Now lets generate a prediction trajectory to examine the third line in tolken’s epigrame; That line is consists of tokens [14, 21].

[4]:
from tuned_lens.plotting import PredictionTrajectory

third_line = slice(14, 21)

predictition_traj_ring = PredictionTrajectory.from_lens_and_model(
    tuned_lens,
    model,
    tokenizer=tokenizer,
    input_ids=input_ids_ring,
    targets=targets_ring,
).slice_sequence(third_line)

Now let’s visualize the prediction trajectory for this slice of the tranformers activations.
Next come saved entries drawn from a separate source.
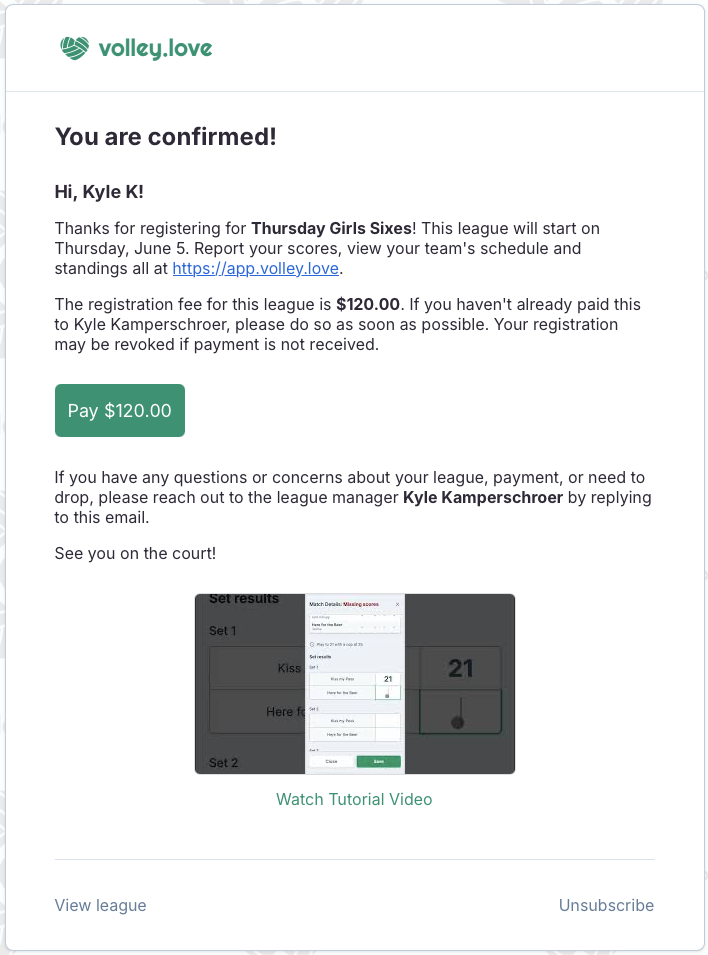Viewport: 708px width, 955px height.
Task: Click Save in the Match Details dialog
Action: pos(379,761)
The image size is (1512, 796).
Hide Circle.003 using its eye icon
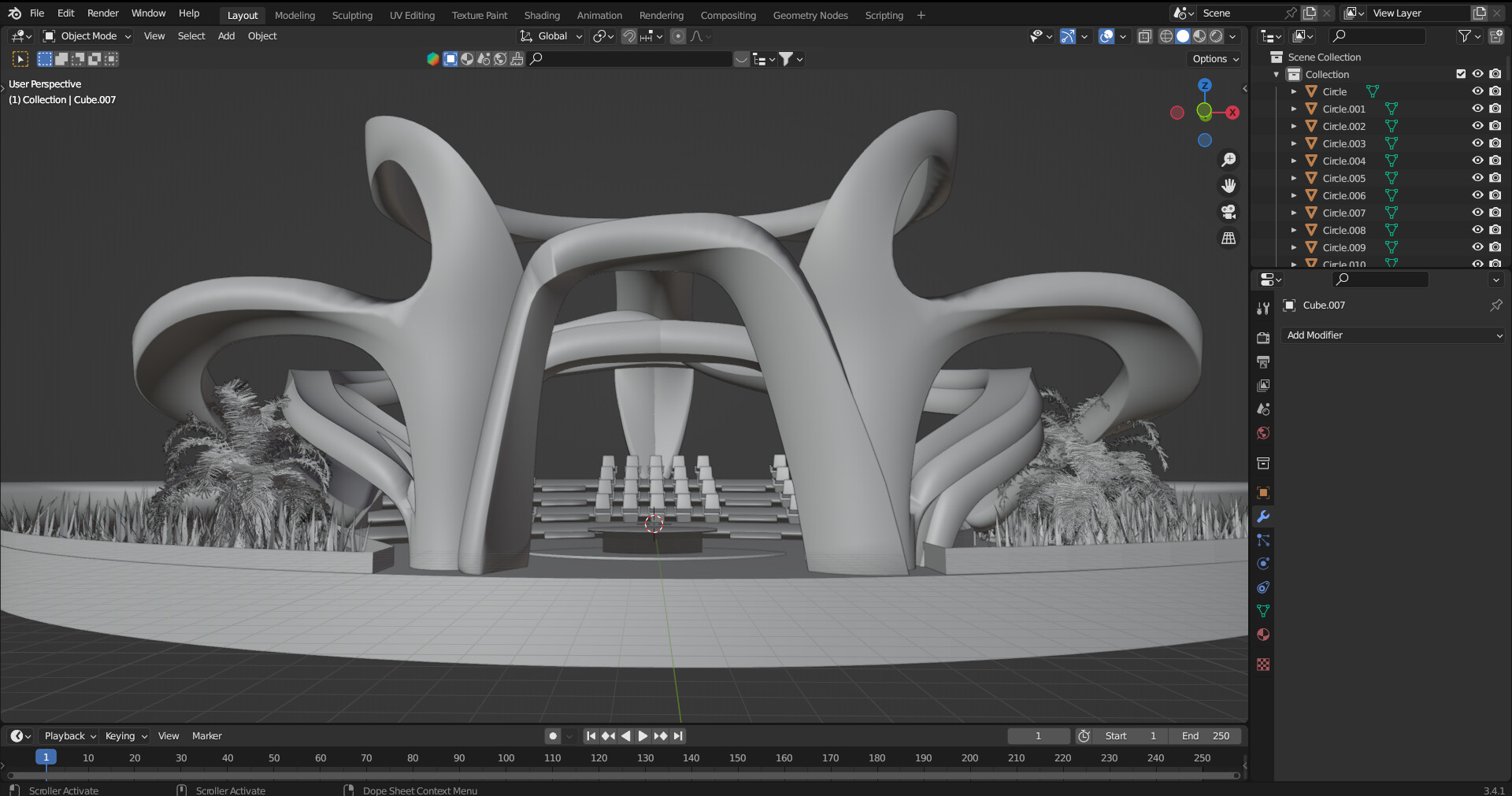(x=1477, y=143)
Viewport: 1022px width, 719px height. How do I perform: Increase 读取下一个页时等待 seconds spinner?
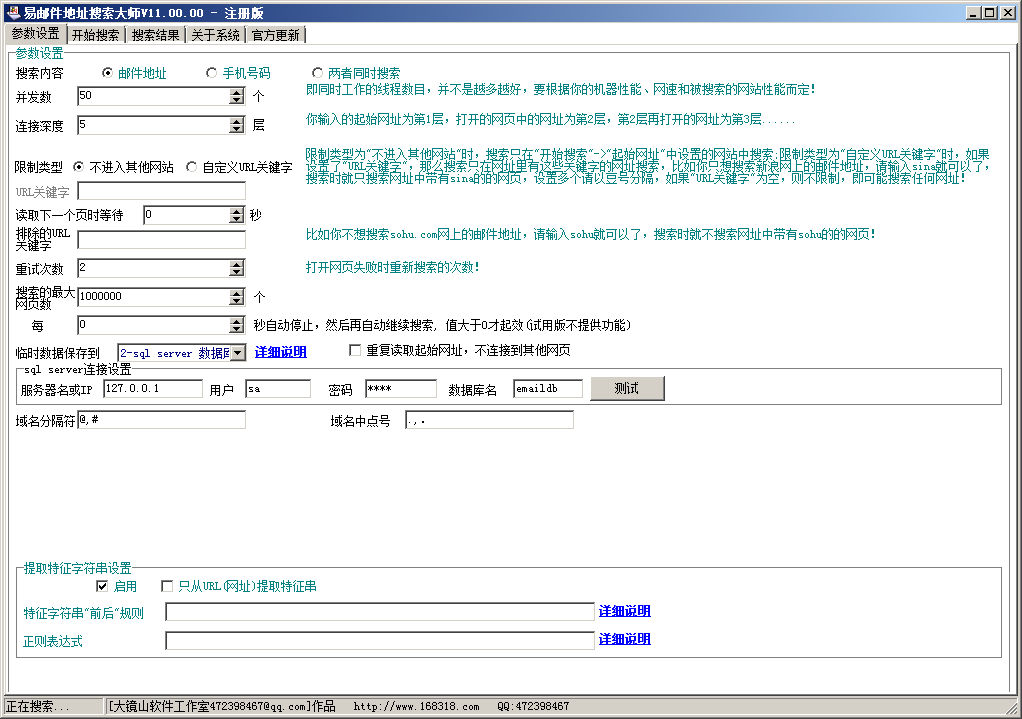click(x=237, y=211)
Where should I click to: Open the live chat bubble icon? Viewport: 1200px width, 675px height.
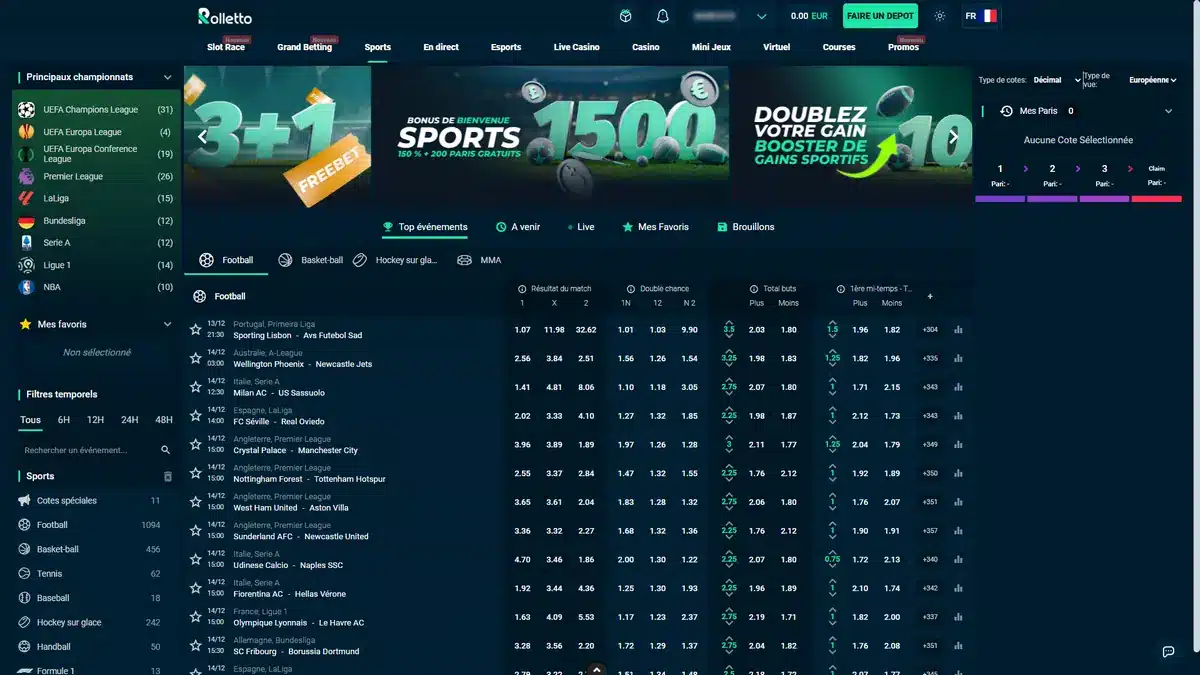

Note that the entire sequence is still being fed to the model we are just visualizing a prediction trajectory for this particular slice ([14:21]) of the activations.

[5]:
import plotly.io as pio
pio.renderers.default = "sphinx_gallery" # Remove this if you are not seeing the plots
[6]:
from plotly.subplots import make_subplots

fig = make_subplots(
    rows=4,
    cols=1,
    shared_xaxes=True,
    vertical_spacing=0.03,
    subplot_titles=("Entropy", "Forward KL", "Cross Entropy", "Max Probability"),
)

fig.add_trace(
    predictition_traj_ring.entropy().heatmap(
        colorbar_y=0.89, colorbar_len=0.25, textfont={'size':10}
    ),
    row=1, col=1
)

fig.add_trace(
    predictition_traj_ring.forward_kl().heatmap(
        colorbar_y=0.63, colorbar_len=0.25, textfont={'size':10}
    ),
    row=2, col=1
)

fig.add_trace(
    predictition_traj_ring.cross_entropy().heatmap(
        colorbar_y=0.37, colorbar_len=0.25, textfont={'size':10}
    ),
    row=3, col=1
)

fig.add_trace(
    predictition_traj_ring.max_probability().heatmap(
        colorbar_y=0.11, colorbar_len=0.25, textfont={'size':10}
    ),
    row=4, col=1
)

fig.update_layout(height=800, width=500, title_text="Tolkien's Tokens on visualized with the Tuned Lens")
fig.show()

Now let’s look at the prediction trajectory for our modified sequence.

[7]:
predictition_traj_model = PredictionTrajectory.from_lens_and_model(
    tuned_lens,
    model,
    tokenizer=tokenizer,
    input_ids=input_ids_model,
    targets=targets_model,
).slice_sequence(third_line)
[8]:
from plotly.subplots import make_subplots
import plotly.graph_objects as go

fig = make_subplots(
    rows=4,
    cols=1,
    shared_xaxes=True,
    vertical_spacing=0.03,
    subplot_titles=("Entropy", "Forward KL", "Cross Entropy", "Max Probability"),
)

fig.add_trace(
    predictition_traj_model.entropy().heatmap(
        colorbar_y=0.89, colorbar_len=0.25, textfont={'size':10}
    ),
    row=1, col=1
)

fig.add_trace(
    predictition_traj_model.forward_kl().heatmap(
        colorbar_y=0.63, colorbar_len=0.25, textfont={'size':10}
    ),
    row=2, col=1
)

fig.add_trace(
    predictition_traj_model.cross_entropy().heatmap(
        colorbar_y=0.37, colorbar_len=0.25, textfont={'size':10}
    ),
    row=3, col=1
)

fig.add_trace(
    predictition_traj_model.max_probability().heatmap(
        colorbar_y=0.11, colorbar_len=0.25, textfont={'size':10}
    ),
    row=4, col=1
)

fig.update_layout(height=800, width=500, title_text="Tolkien's Tokens on visualized with the Tuned Lens")
fig.show()

Now for the fun part, lets use the tools provided by the tuned lens to observe the changes between the original trajectory with _Ring and our modified trajectory where we introduced the token _Model.

[9]:
fig = predictition_traj_ring.total_variation(predictition_traj_model, min_prob_delta=0.05).figure("Total Variation")
fig.show()

This seems to stongly sugest that there is an induction head at layer 9 within this model.